Add CLDR-based country to ISO code mapping
ClosedPublic

Authored by vkrause on Aug 2 2018, 5:07 PM.

Details

Summary

This replaces the many year outdated countrytransl.map file with a
compiled-in data table. This is much more complete (28k strings rather
than the previous ~5k), up-to-date (the old data set was from a time
when Yugoslavia was still a thing), and much much faster to access
(no more text file parsing for each lookup, but a binary search in
shared read-only data). However, we pay for this by needing more disk
space (670kB vs 95kB), which is largely due to the increased amount of
strings, many of which are in "expensive" encodings, the overhead per
string only increases from four to five bytes.

This is based on Sune's work in kde:scratch/sune/countrieslistcldr.

Diff Detail

Repository
R174 KContacts
Lint
Automatic diff as part of commit; lint not applicable.
Unit
Automatic diff as part of commit; unit tests not applicable.
vkrause created this revision.Aug 2 2018, 5:07 PM
Restricted Application added a project: KDE PIM. · View Herald TranscriptAug 2 2018, 5:07 PM
Restricted Application added a subscriber: kde-pim. · View Herald Transcript
vkrause requested review of this revision.Aug 2 2018, 5:07 PM
winterz added a subscriber: winterz.Aug 2 2018, 5:33 PM
winterz added inline comments.
src/generator/CMakeLists.txt
2

I don't have this path on my system.
I suppose I'll need to find it and perhaps install the necessary package.

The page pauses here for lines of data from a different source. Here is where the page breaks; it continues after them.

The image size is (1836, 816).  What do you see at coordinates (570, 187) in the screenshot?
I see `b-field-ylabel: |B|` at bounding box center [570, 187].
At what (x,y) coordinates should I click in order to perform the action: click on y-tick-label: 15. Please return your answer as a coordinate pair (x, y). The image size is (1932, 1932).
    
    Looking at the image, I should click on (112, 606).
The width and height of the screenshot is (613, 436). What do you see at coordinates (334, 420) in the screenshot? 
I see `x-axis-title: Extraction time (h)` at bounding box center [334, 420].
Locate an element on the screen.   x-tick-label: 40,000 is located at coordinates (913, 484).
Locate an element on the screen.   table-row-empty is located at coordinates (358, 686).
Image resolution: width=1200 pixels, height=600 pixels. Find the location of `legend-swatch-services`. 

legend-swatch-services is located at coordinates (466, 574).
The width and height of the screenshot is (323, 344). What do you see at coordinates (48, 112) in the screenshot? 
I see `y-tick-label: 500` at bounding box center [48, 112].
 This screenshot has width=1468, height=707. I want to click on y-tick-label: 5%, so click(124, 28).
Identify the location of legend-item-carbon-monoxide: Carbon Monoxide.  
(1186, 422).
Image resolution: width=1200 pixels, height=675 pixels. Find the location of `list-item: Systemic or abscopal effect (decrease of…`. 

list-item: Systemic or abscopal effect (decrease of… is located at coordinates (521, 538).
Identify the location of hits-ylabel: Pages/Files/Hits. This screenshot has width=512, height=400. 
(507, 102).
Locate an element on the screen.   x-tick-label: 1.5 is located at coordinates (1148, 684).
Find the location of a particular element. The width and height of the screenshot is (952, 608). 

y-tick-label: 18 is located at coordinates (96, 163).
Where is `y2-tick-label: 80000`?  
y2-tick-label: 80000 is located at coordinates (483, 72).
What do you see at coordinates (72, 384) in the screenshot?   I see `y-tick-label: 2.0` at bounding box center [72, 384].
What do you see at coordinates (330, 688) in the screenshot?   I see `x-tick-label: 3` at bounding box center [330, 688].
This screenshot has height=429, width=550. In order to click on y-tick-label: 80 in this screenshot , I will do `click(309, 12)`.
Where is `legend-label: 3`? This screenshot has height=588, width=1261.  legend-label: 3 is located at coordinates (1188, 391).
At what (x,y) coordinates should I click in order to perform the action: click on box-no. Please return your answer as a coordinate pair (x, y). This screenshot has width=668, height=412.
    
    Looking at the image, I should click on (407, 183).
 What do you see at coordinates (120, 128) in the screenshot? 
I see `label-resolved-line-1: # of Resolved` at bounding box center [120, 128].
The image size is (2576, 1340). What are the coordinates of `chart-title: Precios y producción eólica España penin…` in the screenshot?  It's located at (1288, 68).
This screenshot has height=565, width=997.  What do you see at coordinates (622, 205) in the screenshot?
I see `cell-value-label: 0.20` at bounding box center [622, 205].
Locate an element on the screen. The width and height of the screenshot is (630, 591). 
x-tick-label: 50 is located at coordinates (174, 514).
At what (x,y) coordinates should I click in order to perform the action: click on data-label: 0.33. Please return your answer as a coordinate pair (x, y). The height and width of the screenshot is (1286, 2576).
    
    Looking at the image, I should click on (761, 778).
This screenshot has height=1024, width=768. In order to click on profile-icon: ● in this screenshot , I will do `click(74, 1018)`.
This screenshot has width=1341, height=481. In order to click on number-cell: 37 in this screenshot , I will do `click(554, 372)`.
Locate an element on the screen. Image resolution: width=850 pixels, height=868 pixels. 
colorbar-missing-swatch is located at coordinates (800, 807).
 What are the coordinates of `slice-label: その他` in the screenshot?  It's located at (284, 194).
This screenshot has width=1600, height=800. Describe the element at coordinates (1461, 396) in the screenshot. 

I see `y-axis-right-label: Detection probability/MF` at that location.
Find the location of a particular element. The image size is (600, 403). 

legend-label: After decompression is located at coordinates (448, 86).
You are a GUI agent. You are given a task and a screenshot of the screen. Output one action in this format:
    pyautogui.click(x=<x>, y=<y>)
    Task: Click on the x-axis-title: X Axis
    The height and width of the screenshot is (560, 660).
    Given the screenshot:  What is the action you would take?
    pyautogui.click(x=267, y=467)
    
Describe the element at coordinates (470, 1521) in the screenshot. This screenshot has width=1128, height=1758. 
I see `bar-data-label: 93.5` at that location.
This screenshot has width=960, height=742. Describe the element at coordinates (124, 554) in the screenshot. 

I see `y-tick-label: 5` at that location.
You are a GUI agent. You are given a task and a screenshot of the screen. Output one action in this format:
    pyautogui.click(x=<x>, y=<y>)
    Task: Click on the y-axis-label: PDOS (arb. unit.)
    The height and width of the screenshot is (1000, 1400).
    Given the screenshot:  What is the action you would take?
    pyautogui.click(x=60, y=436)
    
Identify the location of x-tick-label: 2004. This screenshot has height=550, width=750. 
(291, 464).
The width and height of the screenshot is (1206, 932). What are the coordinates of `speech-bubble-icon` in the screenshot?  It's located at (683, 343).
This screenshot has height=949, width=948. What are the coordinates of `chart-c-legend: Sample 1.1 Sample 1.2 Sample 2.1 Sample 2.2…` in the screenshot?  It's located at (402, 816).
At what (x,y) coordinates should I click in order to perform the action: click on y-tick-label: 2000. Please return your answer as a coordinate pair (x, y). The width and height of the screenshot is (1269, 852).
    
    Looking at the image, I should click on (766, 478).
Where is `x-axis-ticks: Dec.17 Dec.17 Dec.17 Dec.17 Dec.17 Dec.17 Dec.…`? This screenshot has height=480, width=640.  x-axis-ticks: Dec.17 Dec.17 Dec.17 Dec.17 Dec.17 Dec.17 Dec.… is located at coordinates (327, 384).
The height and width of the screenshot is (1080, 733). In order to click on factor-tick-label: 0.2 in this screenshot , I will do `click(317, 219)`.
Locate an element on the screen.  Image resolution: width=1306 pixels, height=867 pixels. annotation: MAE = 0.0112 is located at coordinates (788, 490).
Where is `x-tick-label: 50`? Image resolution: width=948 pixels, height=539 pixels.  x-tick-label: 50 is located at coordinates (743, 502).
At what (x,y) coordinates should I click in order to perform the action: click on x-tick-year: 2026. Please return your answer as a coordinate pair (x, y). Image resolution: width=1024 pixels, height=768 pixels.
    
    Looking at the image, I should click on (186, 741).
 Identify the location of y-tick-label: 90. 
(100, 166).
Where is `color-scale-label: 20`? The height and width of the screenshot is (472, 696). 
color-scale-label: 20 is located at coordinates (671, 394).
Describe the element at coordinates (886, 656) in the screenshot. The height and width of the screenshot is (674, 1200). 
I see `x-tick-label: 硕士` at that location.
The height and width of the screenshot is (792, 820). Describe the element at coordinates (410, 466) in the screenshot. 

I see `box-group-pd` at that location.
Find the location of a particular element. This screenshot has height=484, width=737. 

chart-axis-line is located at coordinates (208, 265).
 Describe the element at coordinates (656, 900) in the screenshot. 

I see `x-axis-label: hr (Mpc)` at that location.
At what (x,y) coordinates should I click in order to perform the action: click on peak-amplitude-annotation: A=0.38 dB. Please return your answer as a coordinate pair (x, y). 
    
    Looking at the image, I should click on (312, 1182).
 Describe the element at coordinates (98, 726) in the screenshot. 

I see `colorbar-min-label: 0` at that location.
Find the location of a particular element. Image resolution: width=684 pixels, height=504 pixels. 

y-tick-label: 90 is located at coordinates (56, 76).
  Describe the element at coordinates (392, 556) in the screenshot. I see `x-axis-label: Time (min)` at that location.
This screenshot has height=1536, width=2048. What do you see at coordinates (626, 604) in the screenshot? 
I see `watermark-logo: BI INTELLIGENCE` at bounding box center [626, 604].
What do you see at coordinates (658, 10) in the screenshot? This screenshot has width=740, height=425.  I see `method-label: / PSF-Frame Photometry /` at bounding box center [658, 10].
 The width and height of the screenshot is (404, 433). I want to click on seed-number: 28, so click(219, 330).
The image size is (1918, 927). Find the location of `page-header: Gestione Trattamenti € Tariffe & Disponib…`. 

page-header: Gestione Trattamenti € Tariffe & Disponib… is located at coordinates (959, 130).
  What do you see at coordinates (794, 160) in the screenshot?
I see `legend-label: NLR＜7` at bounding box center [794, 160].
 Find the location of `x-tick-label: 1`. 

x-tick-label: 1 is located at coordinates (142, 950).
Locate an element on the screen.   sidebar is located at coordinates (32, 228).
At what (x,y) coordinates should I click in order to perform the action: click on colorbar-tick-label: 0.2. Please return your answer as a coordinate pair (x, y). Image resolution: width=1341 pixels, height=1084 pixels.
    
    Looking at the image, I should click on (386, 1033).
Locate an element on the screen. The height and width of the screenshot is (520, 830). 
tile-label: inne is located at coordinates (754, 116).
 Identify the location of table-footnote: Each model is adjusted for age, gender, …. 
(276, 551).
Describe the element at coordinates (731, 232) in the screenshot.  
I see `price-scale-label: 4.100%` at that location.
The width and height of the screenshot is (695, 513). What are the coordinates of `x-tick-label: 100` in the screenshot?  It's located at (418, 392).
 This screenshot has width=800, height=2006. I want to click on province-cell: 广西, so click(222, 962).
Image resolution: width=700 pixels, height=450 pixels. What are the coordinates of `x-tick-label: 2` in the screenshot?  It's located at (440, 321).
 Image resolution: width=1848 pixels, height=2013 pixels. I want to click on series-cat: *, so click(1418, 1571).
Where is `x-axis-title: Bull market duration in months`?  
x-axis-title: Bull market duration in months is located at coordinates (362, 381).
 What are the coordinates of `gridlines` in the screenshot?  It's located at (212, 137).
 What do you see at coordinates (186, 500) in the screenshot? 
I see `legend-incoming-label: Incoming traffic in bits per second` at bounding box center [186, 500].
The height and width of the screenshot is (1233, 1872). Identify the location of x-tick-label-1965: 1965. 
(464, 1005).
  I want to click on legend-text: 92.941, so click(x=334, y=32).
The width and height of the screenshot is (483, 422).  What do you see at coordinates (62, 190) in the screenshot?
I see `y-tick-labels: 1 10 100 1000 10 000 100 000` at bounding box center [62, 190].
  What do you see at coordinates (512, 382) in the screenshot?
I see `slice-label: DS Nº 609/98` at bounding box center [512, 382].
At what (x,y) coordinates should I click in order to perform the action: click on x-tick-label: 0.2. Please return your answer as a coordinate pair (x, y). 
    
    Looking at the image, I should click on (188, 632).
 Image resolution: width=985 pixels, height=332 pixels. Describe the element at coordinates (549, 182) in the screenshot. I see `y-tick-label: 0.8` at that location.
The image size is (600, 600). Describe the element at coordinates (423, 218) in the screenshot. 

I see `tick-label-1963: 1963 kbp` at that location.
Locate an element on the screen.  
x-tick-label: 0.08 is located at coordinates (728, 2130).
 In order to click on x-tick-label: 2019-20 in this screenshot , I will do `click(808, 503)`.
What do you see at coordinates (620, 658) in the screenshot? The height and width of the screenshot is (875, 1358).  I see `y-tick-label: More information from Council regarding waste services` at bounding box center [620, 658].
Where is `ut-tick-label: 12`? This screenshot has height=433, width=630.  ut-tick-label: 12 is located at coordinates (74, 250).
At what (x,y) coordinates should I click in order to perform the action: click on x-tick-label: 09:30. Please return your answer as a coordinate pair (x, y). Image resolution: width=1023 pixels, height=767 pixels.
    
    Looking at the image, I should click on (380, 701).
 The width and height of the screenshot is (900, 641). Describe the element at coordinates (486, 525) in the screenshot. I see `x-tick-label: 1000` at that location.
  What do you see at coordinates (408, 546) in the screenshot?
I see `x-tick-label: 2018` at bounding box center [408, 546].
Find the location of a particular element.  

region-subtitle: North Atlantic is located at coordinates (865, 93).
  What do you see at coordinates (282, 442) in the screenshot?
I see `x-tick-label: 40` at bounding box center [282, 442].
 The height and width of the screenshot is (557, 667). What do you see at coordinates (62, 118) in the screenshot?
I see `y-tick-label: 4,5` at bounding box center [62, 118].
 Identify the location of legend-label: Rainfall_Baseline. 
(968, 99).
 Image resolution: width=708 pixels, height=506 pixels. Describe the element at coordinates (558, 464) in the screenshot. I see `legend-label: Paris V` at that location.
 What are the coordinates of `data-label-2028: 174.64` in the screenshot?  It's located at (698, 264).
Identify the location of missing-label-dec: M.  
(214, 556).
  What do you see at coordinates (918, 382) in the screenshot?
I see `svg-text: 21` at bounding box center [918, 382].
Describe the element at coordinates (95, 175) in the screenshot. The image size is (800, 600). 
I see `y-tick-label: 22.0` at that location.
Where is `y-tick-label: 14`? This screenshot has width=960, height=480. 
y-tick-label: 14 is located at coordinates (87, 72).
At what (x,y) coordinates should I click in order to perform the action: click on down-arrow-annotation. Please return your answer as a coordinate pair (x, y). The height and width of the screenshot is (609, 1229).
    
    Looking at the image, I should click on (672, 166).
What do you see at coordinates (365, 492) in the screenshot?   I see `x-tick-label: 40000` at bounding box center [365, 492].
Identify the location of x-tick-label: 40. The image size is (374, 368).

we need CMake code that handles the missing CLDR data files more nicely

vkrause added inline comments.Aug 2 2018, 5:52 PM
src/generator/CMakeLists.txt
2

Note that this isn't needed for normal building, the generated files are checked in. You'd only need this when updating the data table from newer CLDR data. Rebuilding the data tables every time seems overkill, especially since the CLDR dataset is ~180MB of XML files, and new countries aren't added that often.

svuorela added inline comments.
src/generator/CMakeLists.txt
2

On debian, they are located in /usr/share/unicode/cldr/common/main/

src/generator/translatedcountrylist.h
30

iirc, I also did some basic unit testing of these functions. Maybe we should integrate them as well ?

no objections. looks ok to me.

src/generator/CMakeLists.txt
2

ack.

svuorela added inline comments.Aug 2 2018, 7:39 PM
src/generator/main.cpp
67

Maybe also write the (local) link to the generator code ?

vkrause added inline comments.Aug 2 2018, 7:52 PM
src/generator/translatedcountrylist.h
30

Yep, that's where some of the extra tests came from. I didn't include the tests of the intermediate parsing stage, as they would not add any extra safety, so the extra work needed to enable that seems not worth the effort.

vkrause updated this revision to Diff 38979.Aug 2 2018, 8:13 PM

Address review comments, and remove ambigious strings.

There's 4 of them:

Removing ambigious string: "nigeri" "ne" "ng"
Removing ambigious string: "конго" "cd" "cg"
Removing ambigious string: "свети мартин" "mf" "sx"
Removing ambigious string: "لتونی" "lt" "lv"

vkrause updated this revision to Diff 39016.Aug 3 2018, 2:40 PM

Be less strict when matching country names, a unique prefix is also good enough.

This makes the kitinerary test suite happy again, as we now also can handle
"United States of America" rather than just "United States", for example.

mlaurent requested changes to this revision.Aug 3 2018, 3:32 PM
mlaurent added a subscriber: mlaurent.
mlaurent added inline comments.
src/generator/main.cpp
35

new line before {

src/generator/translatedcountrylist.cpp
33

not necessary I think

62

coding style space before "&" or "*" everywhere in file.

This revision now requires changes to proceed.Aug 3 2018, 3:32 PM
vkrause updated this revision to Diff 39028.Aug 3 2018, 4:29 PM

Coding style fixes.

krake accepted this revision.Aug 13 2018, 2:17 PM
This revision was not accepted when it landed; it landed in state Needs Review.Aug 24 2018, 3:30 PM
This revision was automatically updated to reflect the committed changes.